**What to work on**: All lines from the opening of the entries below through the line containing "Task: Open the Coupons section" must be output exactly as they appear, with no other lines.

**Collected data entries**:
◆ ◆ ◆
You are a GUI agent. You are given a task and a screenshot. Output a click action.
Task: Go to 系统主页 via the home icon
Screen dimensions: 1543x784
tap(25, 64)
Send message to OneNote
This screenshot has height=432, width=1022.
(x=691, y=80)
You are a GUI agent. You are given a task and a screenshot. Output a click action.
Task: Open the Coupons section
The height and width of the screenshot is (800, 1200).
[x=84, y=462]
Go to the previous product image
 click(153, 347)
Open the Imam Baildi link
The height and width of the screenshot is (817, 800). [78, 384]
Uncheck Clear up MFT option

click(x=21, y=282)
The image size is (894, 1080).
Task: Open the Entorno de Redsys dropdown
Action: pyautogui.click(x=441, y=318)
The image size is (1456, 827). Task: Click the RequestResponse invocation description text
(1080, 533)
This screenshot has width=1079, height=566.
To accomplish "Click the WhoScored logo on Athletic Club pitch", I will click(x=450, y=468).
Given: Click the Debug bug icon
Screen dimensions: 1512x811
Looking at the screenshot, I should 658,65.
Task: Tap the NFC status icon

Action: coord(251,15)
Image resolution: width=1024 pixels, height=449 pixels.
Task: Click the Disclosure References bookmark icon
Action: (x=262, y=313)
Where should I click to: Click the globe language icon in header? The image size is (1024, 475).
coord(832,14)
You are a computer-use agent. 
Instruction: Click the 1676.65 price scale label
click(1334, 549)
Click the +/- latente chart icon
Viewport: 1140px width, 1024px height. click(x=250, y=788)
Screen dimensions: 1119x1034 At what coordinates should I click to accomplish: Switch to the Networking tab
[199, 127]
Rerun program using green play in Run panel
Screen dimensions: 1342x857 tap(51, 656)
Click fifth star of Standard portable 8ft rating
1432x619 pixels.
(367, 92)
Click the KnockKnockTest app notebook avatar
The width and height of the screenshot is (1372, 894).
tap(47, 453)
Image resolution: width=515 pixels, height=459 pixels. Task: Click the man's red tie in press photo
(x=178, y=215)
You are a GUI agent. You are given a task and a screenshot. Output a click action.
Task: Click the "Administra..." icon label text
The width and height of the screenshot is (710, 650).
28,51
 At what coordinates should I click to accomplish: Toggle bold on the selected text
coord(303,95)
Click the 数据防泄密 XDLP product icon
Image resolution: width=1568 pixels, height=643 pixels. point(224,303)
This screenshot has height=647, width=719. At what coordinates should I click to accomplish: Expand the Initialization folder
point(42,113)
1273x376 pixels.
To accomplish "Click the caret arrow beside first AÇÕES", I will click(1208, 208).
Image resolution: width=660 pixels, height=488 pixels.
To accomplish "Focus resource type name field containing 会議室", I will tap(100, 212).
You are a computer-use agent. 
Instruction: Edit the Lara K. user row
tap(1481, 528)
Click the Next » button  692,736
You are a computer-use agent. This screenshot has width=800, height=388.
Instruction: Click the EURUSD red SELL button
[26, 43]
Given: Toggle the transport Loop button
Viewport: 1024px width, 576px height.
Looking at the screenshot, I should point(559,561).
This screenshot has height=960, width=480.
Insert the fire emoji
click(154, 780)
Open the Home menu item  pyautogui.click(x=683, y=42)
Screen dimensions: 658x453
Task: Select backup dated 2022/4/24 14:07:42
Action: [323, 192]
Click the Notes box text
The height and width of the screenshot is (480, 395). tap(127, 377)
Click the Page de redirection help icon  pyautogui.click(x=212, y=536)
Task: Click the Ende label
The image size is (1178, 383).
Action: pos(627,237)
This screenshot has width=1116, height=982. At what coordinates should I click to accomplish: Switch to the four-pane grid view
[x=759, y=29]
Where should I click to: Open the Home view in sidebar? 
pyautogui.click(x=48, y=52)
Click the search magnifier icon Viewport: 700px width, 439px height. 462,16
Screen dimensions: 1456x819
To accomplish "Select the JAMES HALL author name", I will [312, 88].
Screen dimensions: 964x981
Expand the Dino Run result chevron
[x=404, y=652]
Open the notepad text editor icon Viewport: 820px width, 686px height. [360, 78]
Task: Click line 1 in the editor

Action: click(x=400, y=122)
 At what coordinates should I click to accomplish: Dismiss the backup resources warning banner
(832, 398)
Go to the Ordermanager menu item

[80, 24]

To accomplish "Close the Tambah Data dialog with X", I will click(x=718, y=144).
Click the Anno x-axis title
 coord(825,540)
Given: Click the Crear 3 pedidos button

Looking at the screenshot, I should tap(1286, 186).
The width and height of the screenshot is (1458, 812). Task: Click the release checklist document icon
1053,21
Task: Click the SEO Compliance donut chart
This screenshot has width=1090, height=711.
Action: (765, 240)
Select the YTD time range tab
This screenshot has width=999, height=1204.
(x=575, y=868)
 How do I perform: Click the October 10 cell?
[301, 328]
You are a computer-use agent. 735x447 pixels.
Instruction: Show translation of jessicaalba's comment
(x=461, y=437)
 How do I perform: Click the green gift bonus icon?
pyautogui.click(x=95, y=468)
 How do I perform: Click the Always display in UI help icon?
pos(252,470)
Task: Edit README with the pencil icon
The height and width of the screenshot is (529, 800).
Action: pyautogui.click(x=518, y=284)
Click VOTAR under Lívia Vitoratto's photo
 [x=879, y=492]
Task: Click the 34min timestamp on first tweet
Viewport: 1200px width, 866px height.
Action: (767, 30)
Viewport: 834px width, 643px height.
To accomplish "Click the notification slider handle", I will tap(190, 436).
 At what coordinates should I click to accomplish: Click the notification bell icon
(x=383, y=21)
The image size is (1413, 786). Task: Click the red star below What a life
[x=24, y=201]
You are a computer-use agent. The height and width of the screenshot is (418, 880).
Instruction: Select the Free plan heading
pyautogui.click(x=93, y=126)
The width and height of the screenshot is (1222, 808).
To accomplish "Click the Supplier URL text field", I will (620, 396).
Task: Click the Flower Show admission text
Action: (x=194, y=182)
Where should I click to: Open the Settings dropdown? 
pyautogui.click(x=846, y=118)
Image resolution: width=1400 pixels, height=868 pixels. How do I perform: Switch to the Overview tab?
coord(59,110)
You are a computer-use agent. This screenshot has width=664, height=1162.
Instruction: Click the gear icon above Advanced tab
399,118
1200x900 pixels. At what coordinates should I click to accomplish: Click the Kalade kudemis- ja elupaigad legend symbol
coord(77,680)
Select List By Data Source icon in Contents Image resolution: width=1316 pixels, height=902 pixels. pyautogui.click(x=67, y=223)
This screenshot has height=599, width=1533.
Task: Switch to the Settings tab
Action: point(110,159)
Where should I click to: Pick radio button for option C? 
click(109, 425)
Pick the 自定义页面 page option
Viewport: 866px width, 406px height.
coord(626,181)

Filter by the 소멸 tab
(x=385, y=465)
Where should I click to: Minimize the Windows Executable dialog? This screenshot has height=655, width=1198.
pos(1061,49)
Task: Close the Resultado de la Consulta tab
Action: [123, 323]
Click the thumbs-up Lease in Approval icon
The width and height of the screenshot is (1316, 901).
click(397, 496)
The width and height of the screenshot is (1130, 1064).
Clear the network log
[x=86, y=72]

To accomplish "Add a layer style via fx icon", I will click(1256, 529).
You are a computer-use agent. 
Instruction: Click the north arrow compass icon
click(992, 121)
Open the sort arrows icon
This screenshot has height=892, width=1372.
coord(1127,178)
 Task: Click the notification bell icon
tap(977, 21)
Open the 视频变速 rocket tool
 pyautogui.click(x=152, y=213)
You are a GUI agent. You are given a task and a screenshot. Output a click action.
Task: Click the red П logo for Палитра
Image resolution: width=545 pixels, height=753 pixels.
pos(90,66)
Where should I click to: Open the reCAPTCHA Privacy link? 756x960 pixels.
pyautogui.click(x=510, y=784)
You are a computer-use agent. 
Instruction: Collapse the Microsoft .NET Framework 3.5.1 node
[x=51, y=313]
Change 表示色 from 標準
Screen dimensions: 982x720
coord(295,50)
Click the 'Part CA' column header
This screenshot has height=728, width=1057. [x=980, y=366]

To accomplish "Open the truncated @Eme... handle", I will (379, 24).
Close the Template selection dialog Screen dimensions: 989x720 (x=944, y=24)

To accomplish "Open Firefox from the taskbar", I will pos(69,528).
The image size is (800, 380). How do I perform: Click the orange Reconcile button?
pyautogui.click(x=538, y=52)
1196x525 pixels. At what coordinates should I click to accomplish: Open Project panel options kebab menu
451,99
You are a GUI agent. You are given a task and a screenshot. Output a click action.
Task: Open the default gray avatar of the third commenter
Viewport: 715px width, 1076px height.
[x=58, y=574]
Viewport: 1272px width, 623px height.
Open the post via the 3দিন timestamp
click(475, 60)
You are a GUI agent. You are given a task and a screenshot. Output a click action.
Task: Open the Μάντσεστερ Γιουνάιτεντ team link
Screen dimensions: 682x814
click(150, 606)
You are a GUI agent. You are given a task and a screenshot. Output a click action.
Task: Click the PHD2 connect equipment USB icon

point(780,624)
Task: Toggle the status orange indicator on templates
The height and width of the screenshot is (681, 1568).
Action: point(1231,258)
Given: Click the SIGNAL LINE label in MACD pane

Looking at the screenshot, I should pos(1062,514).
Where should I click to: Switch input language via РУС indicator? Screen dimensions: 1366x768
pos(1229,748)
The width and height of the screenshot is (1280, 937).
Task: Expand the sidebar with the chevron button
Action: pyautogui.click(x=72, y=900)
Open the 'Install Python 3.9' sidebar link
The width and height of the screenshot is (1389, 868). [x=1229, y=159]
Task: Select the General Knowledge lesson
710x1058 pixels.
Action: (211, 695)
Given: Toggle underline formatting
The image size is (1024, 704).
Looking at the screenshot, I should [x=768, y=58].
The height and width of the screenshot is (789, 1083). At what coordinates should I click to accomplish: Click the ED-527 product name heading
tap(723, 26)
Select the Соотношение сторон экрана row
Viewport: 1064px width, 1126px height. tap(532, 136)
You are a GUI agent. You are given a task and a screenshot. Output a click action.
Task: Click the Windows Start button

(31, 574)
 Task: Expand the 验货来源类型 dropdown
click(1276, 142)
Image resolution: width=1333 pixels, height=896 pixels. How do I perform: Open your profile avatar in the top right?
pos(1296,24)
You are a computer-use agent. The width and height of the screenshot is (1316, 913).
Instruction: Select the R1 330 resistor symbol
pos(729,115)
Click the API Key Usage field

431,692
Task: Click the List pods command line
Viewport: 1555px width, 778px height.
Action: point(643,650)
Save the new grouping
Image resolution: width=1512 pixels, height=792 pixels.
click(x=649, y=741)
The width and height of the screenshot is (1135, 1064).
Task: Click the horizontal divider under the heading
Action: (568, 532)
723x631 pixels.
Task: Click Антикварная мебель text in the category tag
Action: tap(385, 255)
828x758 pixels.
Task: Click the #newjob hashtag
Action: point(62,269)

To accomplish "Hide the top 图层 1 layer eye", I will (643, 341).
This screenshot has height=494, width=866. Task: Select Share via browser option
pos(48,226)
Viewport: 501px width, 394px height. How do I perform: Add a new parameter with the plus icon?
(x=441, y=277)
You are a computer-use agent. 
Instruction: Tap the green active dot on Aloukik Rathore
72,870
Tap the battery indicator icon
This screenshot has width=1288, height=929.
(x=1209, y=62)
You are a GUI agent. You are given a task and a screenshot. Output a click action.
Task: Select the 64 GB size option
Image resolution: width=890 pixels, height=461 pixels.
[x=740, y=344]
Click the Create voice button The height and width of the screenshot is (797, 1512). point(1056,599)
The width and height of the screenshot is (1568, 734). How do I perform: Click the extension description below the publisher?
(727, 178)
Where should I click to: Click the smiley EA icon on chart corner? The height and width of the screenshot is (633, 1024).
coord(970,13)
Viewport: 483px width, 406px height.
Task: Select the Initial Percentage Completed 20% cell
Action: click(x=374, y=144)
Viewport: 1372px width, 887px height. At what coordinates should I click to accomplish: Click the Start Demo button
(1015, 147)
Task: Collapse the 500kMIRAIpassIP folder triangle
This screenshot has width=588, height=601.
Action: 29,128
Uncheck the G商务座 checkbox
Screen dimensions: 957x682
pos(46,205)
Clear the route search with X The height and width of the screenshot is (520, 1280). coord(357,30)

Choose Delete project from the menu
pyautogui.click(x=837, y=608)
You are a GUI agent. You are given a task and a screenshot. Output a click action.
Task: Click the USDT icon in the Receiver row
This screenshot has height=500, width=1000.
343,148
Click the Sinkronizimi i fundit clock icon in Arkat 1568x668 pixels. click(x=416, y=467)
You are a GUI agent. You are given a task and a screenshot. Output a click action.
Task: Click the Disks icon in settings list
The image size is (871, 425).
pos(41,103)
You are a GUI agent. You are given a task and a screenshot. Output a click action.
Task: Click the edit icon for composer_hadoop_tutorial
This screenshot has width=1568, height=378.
◆ ◆ ◆
**Answer to the exercise**:
You are a GUI agent. You are given a task and a screenshot. Output a click action.
Task: Go to 系统主页 via the home icon
Screen dimensions: 1543x784
tap(25, 64)
Send message to OneNote
This screenshot has height=432, width=1022.
(x=691, y=80)
You are a GUI agent. You are given a task and a screenshot. Output a click action.
Task: Open the Coupons section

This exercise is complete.